Is reddit-scraper safe?

https://clawhub.ai/javicasper/reddit-scraper

70
CAUTION

The reddit-scraper skill's Python source code is clean and does what it claims — reads Reddit posts via the public JSON API. However, the installation process accessed sensitive credential files (.env, .aws/credentials, auth-profiles.json) that have no legitimate relationship to a Reddit scraper. While no network exfiltration was observed during the monitored install window, the credential reads are a serious concern as the data could be staged for later exfiltration through the skill's legitimate Reddit API requests.

Category Scores

Prompt Injection 85/100 · 30%
Data Exfiltration 45/100 · 25%
Code Execution 60/100 · 20%
Clone Behavior 40/100 · 10%
Canary Integrity 100/100 · 10%
Behavioral Reasoning 55/100 · 5%

Findings (8)

CRITICAL Install process accessed .env and AWS credentials -40

During skill installation, the process opened and read /home/oc-exec/.env and /home/oc-exec/.aws/credentials. A Reddit scraper has no legitimate reason to access AWS credentials or environment secrets during installation.
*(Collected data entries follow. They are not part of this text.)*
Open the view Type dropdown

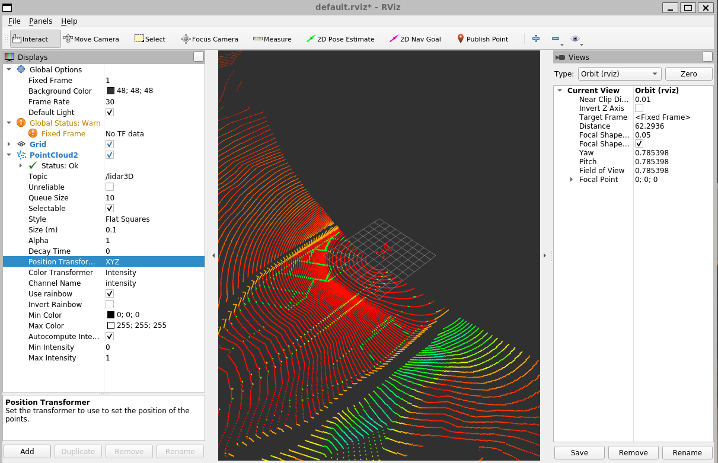pyautogui.click(x=619, y=74)
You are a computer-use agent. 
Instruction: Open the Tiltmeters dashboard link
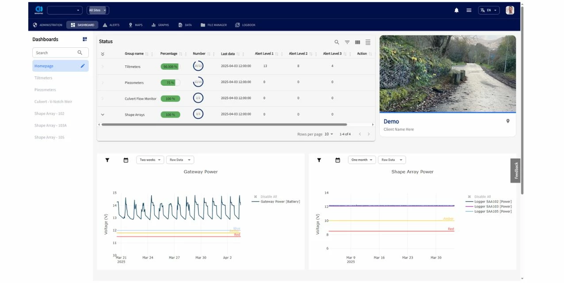pyautogui.click(x=43, y=78)
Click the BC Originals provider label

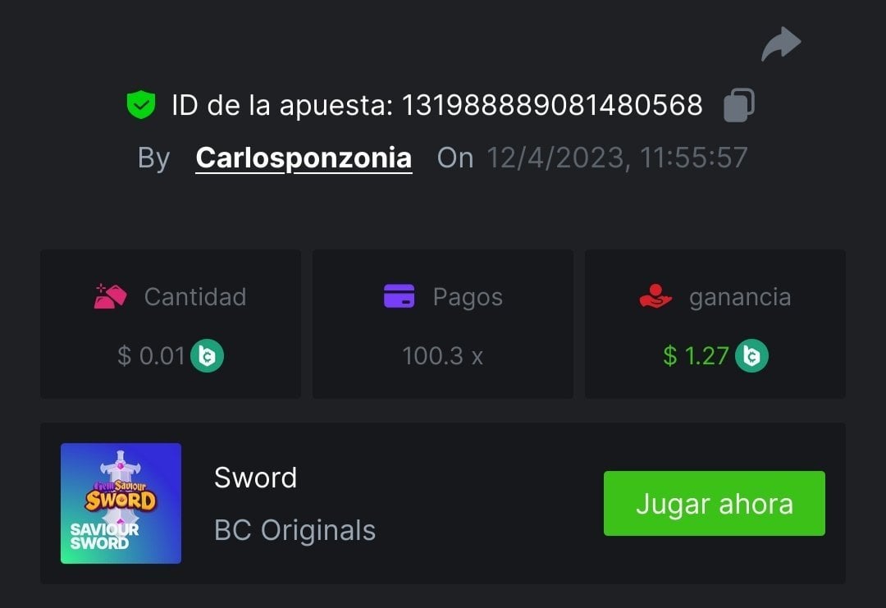coord(295,531)
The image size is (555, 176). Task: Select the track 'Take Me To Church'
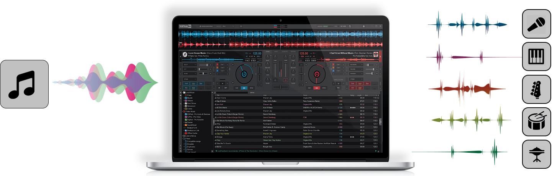(226, 144)
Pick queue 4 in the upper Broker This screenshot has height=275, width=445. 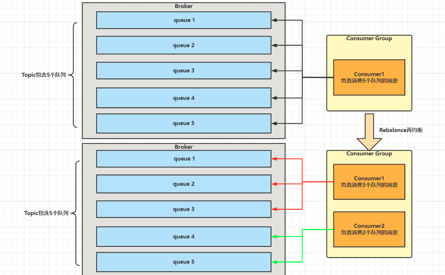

While no network exfiltration was observed during the monitoring window, the credential reads represent unauthorized access to sensitive files.

HIGH Install process accessed agent auth profiles -20

The installation process read /home/oc-exec/.openclaw/agents/main/agent/auth-profiles.json, which contains agent authentication configurations. This file contains credentials for the agent's connected services.

HIGH Sensitive file reads during install create exfiltration risk -40

Although no immediate network exfiltration was detected, the skill read .env, .aws/credentials, and auth-profiles.json during installation. The data could be cached or encoded for later exfiltration through the Reddit API requests (e.g., encoding secrets in search queries sent to reddit.com, which would appear as legitimate skill operation).

MEDIUM Outbound HTTP requests to reddit.com could carry encoded data -15

The script makes HTTP GET requests to reddit.com with parameters including search queries and subreddit names. A sophisticated attacker could modify the script post-install to encode exfiltrated data in these parameters, making it look like normal Reddit browsing.

MEDIUM Executable Python script with network access -25

The skill includes a Python script that makes outbound HTTP requests. While the current code only contacts reddit.com, the script could be modified post-install to contact arbitrary endpoints. The agent is instructed to run this script via python3 command execution.

LOW Uses requests library for HTTP — expected but increases surface -15

The script imports and uses the requests library. This is expected for a Reddit scraper but means the skill has full HTTP client capabilities.

LOW Hardcoded root path in examples -15

SKILL.md examples use hardcoded path /root/clawd/skills/reddit/scripts/ which assumes root-level access. This could cause the agent to attempt execution in privileged directories.

INFO JIT cache files created in /tmp during install 0

Multiple jiti cache files were created in /tmp/jiti/ during installation. This appears to be standard behavior from the installer framework (JIT TypeScript compilation) rather than malicious activity.